Practical solutions in a critical environment
Many “mystery” ESD issues are not assembly problems. They show up during cleaning and rework, when friction, dry air, and fast wipe strokes generate charge and the discharge path is a sensitive device, connector, or particulate-loaded interface. The operational trap is familiar: a technician reaches for a static-control tool that uses carbon loading, metals, or topical antistats, and the process gains a new contamination variable right when the goal is to remove residue and particulate.
TX752E is designed for that moment. It pairs a small, compressed open-cell foam head with a Stat-Rite® inherently dissipative handle concept so you can execute controlled, solvent-assisted spot cleaning in ESD-sensitive areas while avoiding common ESD additives that can bloom, shed, or leave ionic background.
Low-linting outcomes depend on technique and surface condition. No swab is truly lint-free; edge sharpness, surface roughness, solvent load, contact pressure, and stroke discipline govern what you see on the part.
What is this swab used for
Texwipe TX752E is used for precision cleaning where contamination control and ESD concerns coexist: recessed features, intersecting surfaces, joints, connector shells, small housings, and detail work where a larger swab is harder to control.
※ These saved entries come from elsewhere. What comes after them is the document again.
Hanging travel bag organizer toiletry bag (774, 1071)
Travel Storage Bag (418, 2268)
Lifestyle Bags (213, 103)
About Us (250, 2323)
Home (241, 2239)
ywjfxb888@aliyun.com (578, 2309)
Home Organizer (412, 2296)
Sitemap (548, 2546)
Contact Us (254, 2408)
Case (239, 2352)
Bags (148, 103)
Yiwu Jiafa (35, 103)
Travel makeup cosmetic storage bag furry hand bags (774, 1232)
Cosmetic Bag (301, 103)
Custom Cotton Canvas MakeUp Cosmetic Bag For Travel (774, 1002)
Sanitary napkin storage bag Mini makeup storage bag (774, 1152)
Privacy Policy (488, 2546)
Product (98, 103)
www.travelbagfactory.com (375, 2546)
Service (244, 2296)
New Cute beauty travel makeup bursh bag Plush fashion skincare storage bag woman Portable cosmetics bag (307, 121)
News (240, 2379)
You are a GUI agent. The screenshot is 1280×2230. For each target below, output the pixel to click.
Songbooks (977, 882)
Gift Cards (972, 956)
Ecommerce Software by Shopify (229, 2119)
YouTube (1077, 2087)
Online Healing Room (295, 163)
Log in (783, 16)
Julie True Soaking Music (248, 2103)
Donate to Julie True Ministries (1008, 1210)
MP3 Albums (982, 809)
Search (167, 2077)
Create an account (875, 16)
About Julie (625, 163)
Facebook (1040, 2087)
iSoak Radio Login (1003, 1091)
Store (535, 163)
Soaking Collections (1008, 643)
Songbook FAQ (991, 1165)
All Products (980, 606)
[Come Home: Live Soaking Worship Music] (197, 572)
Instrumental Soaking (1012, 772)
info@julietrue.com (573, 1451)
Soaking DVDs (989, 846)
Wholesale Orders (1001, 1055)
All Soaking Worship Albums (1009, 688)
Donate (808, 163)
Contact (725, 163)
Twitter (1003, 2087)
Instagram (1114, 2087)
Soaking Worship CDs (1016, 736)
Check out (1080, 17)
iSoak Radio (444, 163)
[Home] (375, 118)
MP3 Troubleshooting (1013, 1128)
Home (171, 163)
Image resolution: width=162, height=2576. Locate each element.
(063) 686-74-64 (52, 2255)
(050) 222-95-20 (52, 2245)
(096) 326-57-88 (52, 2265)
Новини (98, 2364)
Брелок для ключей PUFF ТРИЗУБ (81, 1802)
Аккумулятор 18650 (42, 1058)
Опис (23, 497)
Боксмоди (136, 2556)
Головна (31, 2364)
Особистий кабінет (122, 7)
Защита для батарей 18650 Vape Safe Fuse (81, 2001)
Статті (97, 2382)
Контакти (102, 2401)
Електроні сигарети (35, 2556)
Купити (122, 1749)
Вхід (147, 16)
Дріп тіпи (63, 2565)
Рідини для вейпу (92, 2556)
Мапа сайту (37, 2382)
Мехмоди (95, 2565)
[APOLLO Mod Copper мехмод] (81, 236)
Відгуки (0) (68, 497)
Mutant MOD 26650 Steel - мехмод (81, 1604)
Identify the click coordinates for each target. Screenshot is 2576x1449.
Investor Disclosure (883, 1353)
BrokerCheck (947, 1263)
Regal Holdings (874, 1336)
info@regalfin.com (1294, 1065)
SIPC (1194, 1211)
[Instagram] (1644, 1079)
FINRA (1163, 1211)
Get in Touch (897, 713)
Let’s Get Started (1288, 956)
The CleanFoam® head is intended to absorb solvents/solutions and mechanically capture fine particulate during controlled strokes, while the handle is intended to support static dissipation in ESD-sensitive workflows.
Common tasks include applying and removing lubricants, adhesives, and processing solutions; removing excess material or debris; cleaning with compatible solutions and solvents; and picking up fine powders. The manufacturer positions the series for use below 194°F/90°C.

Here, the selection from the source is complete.